Entre os benefícios de contratar aprendizes, segundo Sylvana, estão a oportunidade de formar profissionais qualificados que poderão compor o quadro de colaboradores, afinados com a cultura e os princípios da empresa; descobrir novos talentos; e poder promover uma mudança social, contribuindo para o desenvolvimento pessoal e profissional de jovens aprendizes; além de obter incentivos fiscais e tributários. “Para o jovem, a Lei oferece a possibilidade de inserção social, de conquista da autoestima por meio do trabalho e exercício da cidadania plena”, destaca.
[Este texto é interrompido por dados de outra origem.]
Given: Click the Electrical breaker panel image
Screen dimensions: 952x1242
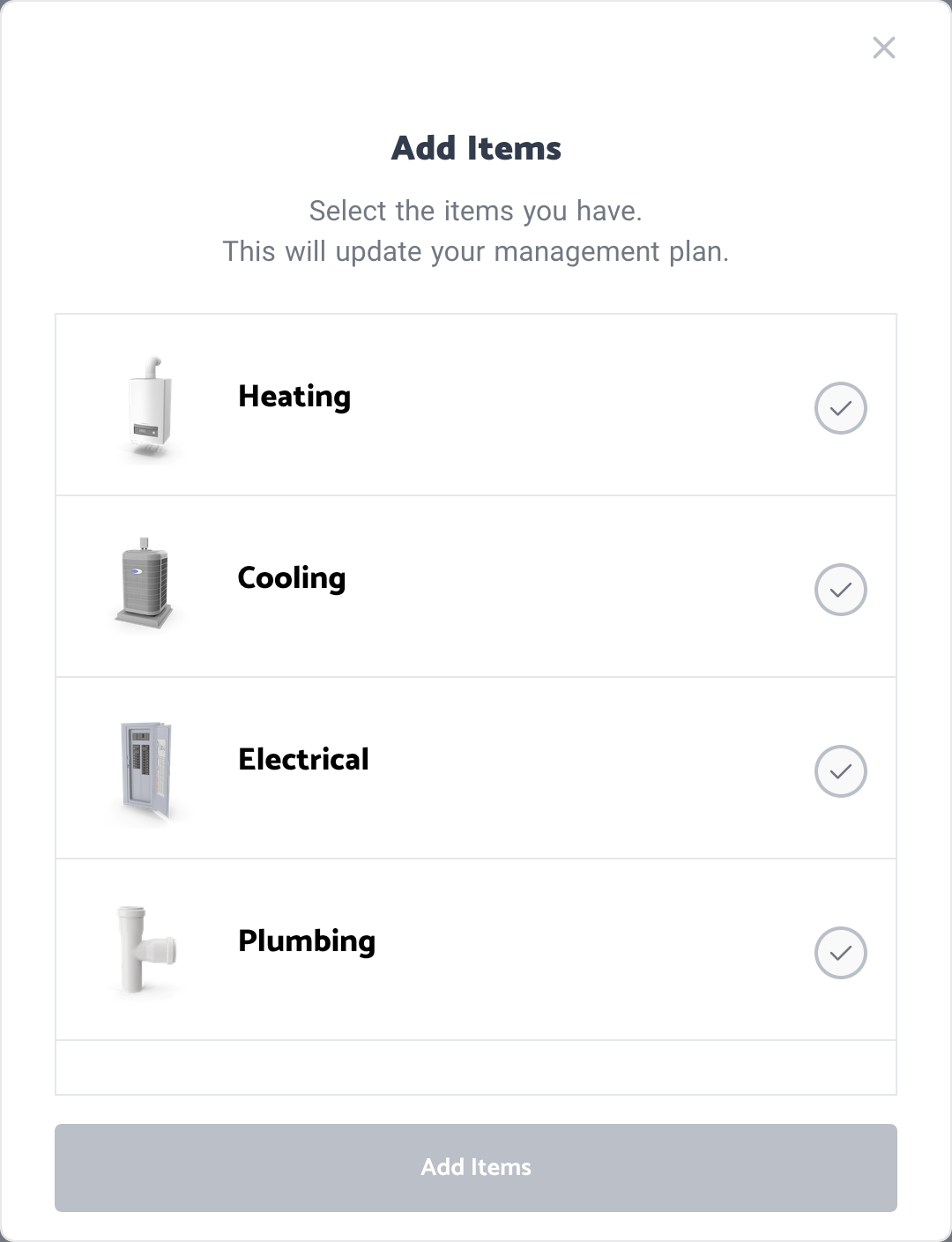Looking at the screenshot, I should (x=146, y=771).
Atualmente, o CIEE possui 25 mil aprendizes em âmbito nacional em mais de 5 mil empresas.

O presidente do Núcleo Brasileiro de Estágios (Nube), Carlos Henrique Mencaci, alerta que as organizações precisam estar, no entanto, bem preparadas antes de recrutar os aprendizes. “O principal desafio é ter o espaço adequado para esses jovens dentro da empresa, ou seja, ter atividades e chefias que despertem interesse, estimulem a busca por novos conhecimentos e competências, motivem para o trabalho e o estudo, e incentivem os estudantes a procurar um crescimento mediante um comprometimento profissional.

Cuidado necessário
Quando o assunto é cotas, o mundo corporativo volta toda sua atenção para o número de vagas destinadas a deficientes. Segundo especialistas ouvidos por MELHOR, trata-se de um erro, além de acreditar que a fiscalização incide apenas sobre a contratação desse público. Eles alertam sobre a necessidade de recrutar os jovens aprendizes, o que também está previsto na CLT, por meio do artigo 429. A multa para as empresas que não cumprirem esse dispositivo é de pouco mais de 400 reais por aprendiz não contratado. Para as empresas interessadas nesses jovens talentos e que não sabem se se encaixam no perfil das que devem contratá-los, ou se as funções que oferecem se enquadram na lei, vale uma consulta à Classificação Brasileira de Ocupações (CBO).